As Dahlquist’s order was never implemented and no one could predict when relief units would reach the surrounded battalion, resupply by air became the top priority. At 2010 Blonder relayed a message to Lundquist, telling him the stranded soldiers would construct a white arrow (using paper maps and all the light-c
olored cloth the troops could muster) in a clearing near the stranded men. When the supply aircraft approached, they would release yellow smoke, if possible. Blonder’s message made it clear how risky the air-supply mission would be to the surrounded men. “Request rations, ammo, [unintelligible], medical supplies so that enemy will not observe and inform enemy of our position.” Although the 1/141 was pinned down in a confined area, apparently the exact deployment of the soldiers wasn’t readily discernible to the Germans. Blonder also asked, “Have you heard from our [breakout] patrol?” Lundquist had not. All he could do now was oversee the details of the airdrop, now scheduled for late morning the following day.15
COMPANY I RIFLEMAN LAWRENCE ISHIKAWA DIDN’T GET TO FINISH his hand of poker after supper in his temporary Bruyères barrack. He had showered for the first time in days and then enjoyed a tray full of hot food. He and others had received new gear and clothing, including underwear, socks, wool trousers, field shirts, and a jacket, although their winter gear had not yet arrived. Shaving for the first time in nine days was a treat that had capped off the first day of much-needed recuperation. Ishikawa had survived continual combat for more than a week and had seen dozens of men wounded or killed. Now Company I was standing down for several days’ rest before going back onto the line. But shortly before midnight, the prospect of rest and recuperation disappeared. Ishikawa and his buddies were told that in a few hours, Company I would be reengaging the enemy. They would have less than one night’s good sleep before predawn assembly. Platoon sergeants reported to company commanders to get the lowdown.

# Task
In the excerpt about the surrounded battalion, what materials were the stranded soldiers to use to build the white arrow?

# Input data
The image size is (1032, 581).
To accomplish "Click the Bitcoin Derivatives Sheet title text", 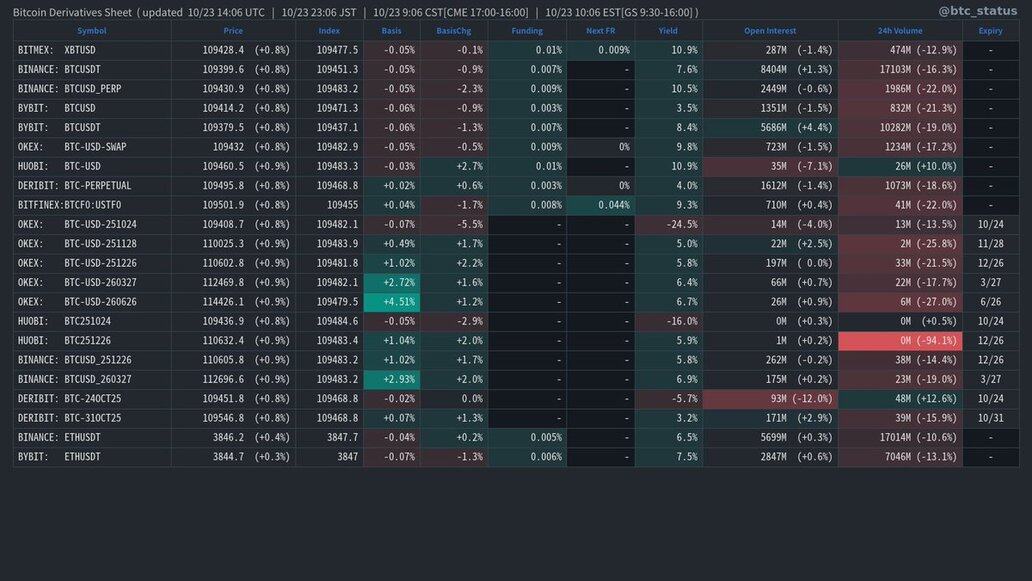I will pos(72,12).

==

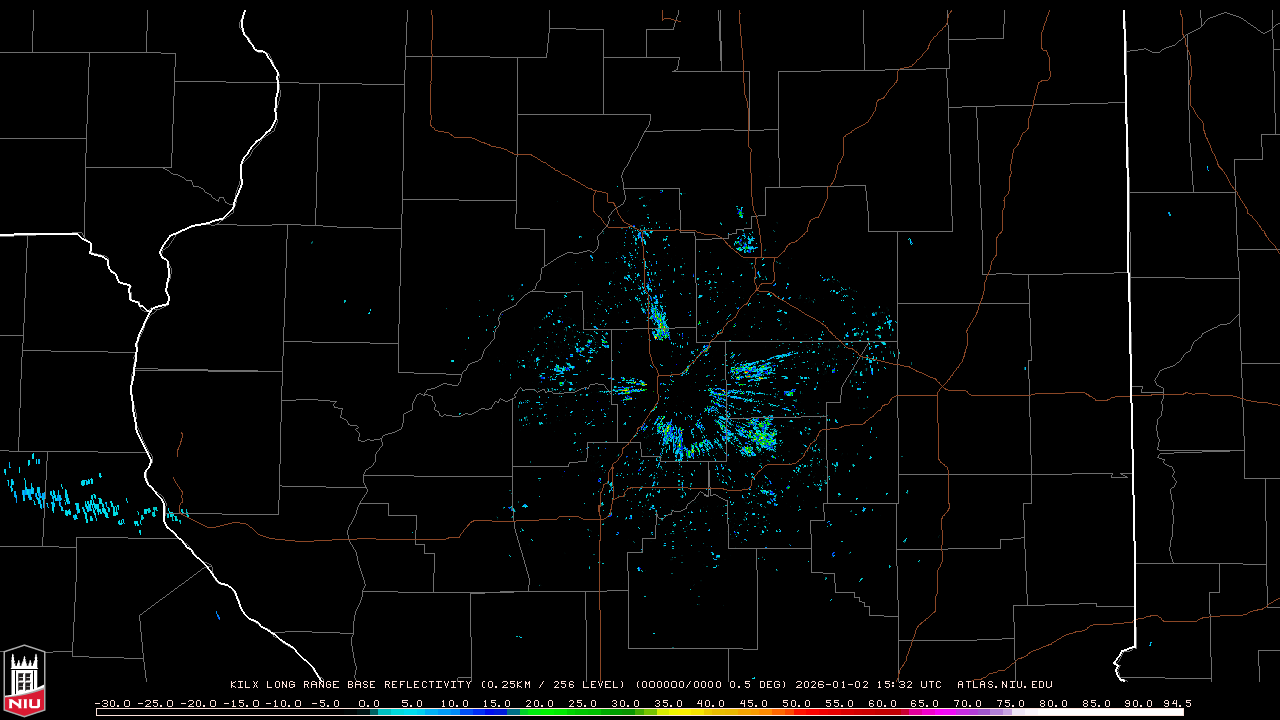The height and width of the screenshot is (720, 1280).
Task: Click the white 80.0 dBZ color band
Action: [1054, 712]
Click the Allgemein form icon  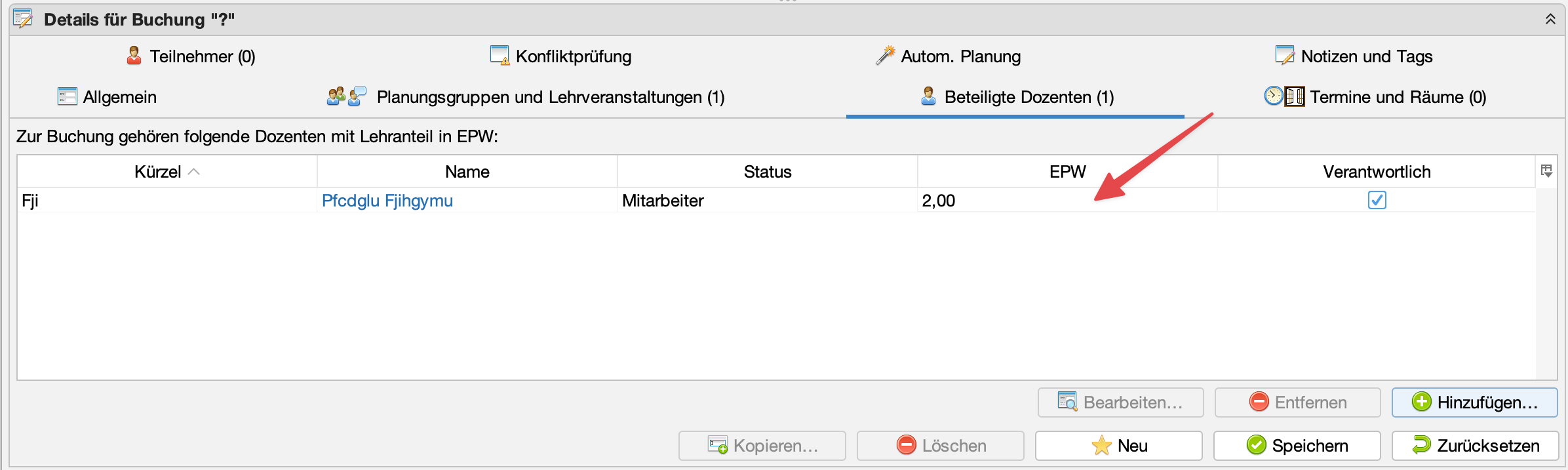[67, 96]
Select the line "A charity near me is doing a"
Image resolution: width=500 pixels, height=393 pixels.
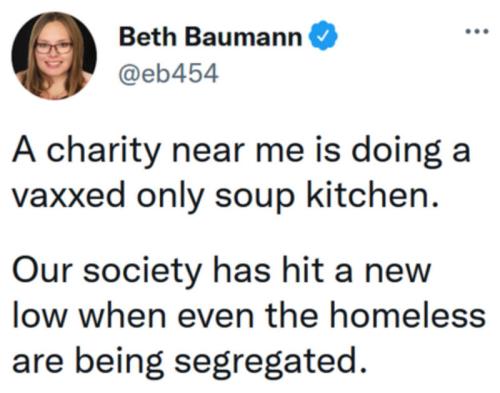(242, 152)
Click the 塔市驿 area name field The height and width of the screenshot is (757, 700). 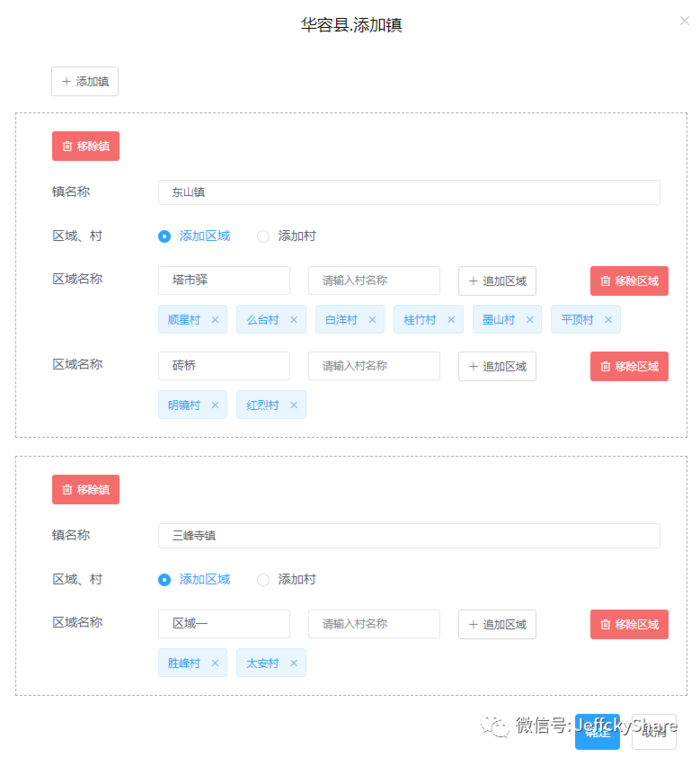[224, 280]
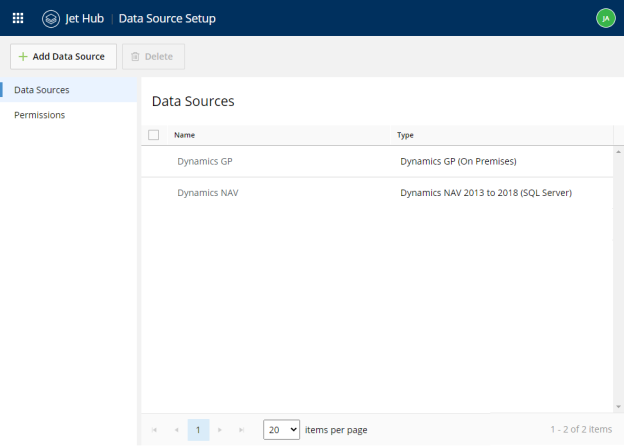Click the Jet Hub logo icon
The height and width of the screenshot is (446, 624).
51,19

--

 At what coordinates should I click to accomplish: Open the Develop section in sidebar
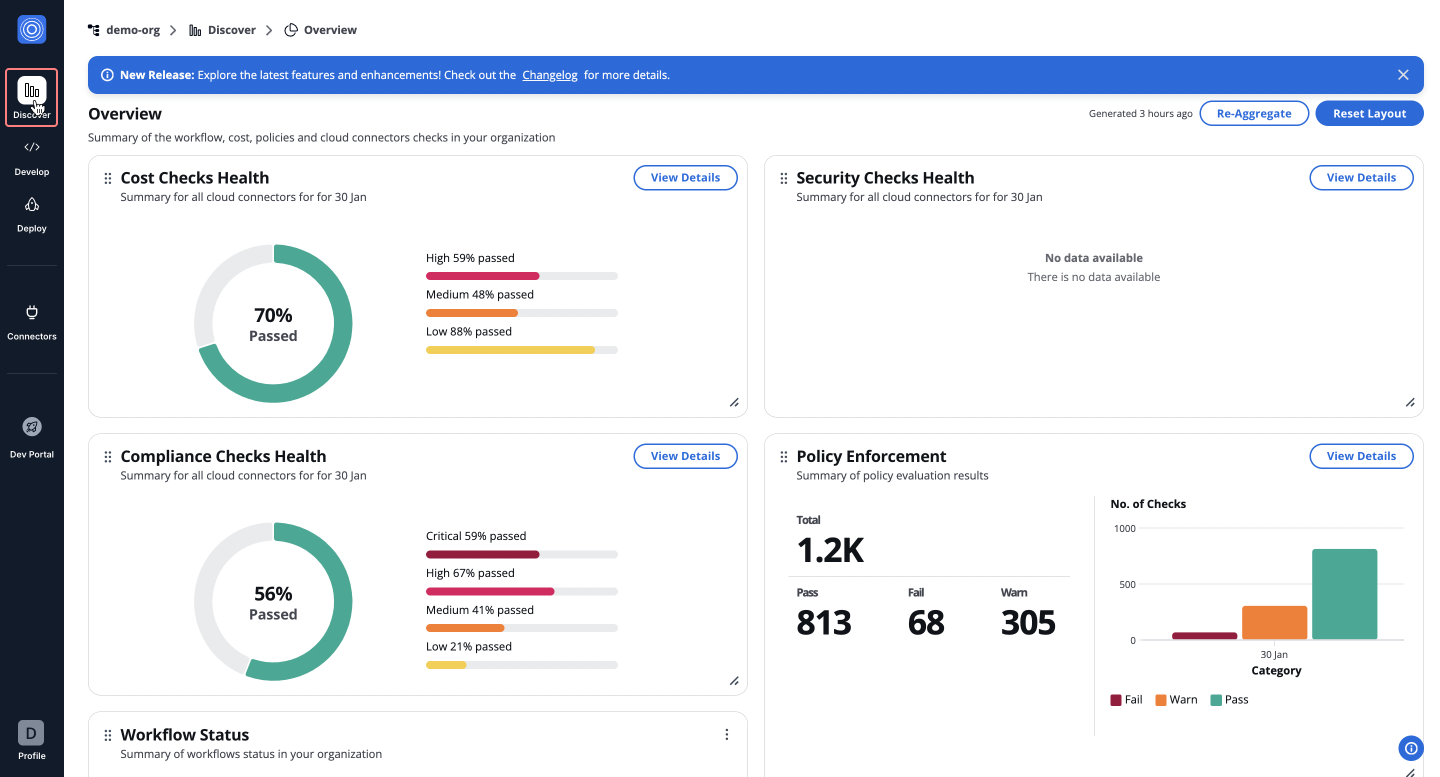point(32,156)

# Reply to the exercise
Paper maps and all the light-colored cloth the troops could muster.